Yang disapa tak kalah mengenali. Keduanya berpelukan.
“Keren sekali kamu ya Mas… Mantap…”. Zainal terlihat
masih dalam keadaan berdasi. Lengan yang digulung untuk persiapan wudhu,
menyebabkan jam ber-merk terlihat oleh Ahmad. “Ah, biasa saja…”.
Zainal menaruh iba. Ahmad dilihatnya sedang memegang kain
pel, khas merbot. Celana digulung, dan peci 8 dongak hingga jidat lebar
terilhat jelas.
“Mad… Ini kartu nama saya…”.
Ahmad melihat. “Manager Area…”. Wah, keren."

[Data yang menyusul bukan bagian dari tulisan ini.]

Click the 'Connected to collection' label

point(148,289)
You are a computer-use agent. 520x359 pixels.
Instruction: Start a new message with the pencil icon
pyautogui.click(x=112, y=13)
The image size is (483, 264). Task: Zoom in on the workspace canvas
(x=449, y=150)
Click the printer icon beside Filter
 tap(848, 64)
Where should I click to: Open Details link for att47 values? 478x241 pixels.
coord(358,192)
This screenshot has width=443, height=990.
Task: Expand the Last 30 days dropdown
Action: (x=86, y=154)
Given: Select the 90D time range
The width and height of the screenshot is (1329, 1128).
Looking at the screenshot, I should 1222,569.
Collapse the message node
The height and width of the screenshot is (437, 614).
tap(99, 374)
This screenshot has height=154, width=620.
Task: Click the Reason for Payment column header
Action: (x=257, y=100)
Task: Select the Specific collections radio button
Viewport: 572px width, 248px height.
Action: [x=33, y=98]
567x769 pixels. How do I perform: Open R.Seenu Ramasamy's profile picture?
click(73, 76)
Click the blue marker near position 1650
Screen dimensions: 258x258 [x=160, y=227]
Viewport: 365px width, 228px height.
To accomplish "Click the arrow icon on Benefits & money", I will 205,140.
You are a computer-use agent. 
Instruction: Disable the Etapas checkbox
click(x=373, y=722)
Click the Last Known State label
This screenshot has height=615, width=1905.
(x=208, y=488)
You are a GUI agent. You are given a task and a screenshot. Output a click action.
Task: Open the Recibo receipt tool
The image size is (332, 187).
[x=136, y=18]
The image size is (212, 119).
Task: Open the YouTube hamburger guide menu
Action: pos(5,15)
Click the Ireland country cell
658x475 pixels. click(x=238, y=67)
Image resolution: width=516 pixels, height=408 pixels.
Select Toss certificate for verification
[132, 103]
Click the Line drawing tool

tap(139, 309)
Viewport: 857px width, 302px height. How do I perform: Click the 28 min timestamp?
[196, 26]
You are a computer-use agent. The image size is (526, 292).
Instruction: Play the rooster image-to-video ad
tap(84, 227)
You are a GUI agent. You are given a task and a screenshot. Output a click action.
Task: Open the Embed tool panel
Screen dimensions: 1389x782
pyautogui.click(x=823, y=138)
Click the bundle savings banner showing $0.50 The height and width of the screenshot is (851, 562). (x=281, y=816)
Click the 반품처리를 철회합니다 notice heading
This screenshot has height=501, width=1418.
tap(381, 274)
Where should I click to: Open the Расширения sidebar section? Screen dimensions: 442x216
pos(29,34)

“Mad, selepas saya shalat, kita bincang ya? Maaf, kalau
kamu berminat, di kantor saya ada pekerjaan yang lebih baik dari sekedar merbot
di masjid ini. Maaf…”.
Ahmad tersenyum. Ia mengangguk. “Terima kasih ya… Nanti
kita bincang.
Sambil wudhu, Zainal tak habis pikir. Mengapa Ahmad yang
pintar, kemudian harus terlempar dari kehidupan normal. Ya, meskipun tak ada
yang salah dengan pekerjaan sebagai merbot, tapi merbot… ah, pikirannya tidak
mampu membenarkan. Zainal menyesalkan kondisi negeri ini yang tak berpihak
kepada orang yang sebenarnya memiliki talenta dan kecerdasan, namun miskin.
Air wudhu membasahi wajah… Sekali lagi Zainal melewati
Ahmad yang sedang bebersih. Andai saja Ahmad mengerjakan pekerjaan ini di
perkantoran, maka sebutannya bukan merbot. Melainkan “Office Boy”.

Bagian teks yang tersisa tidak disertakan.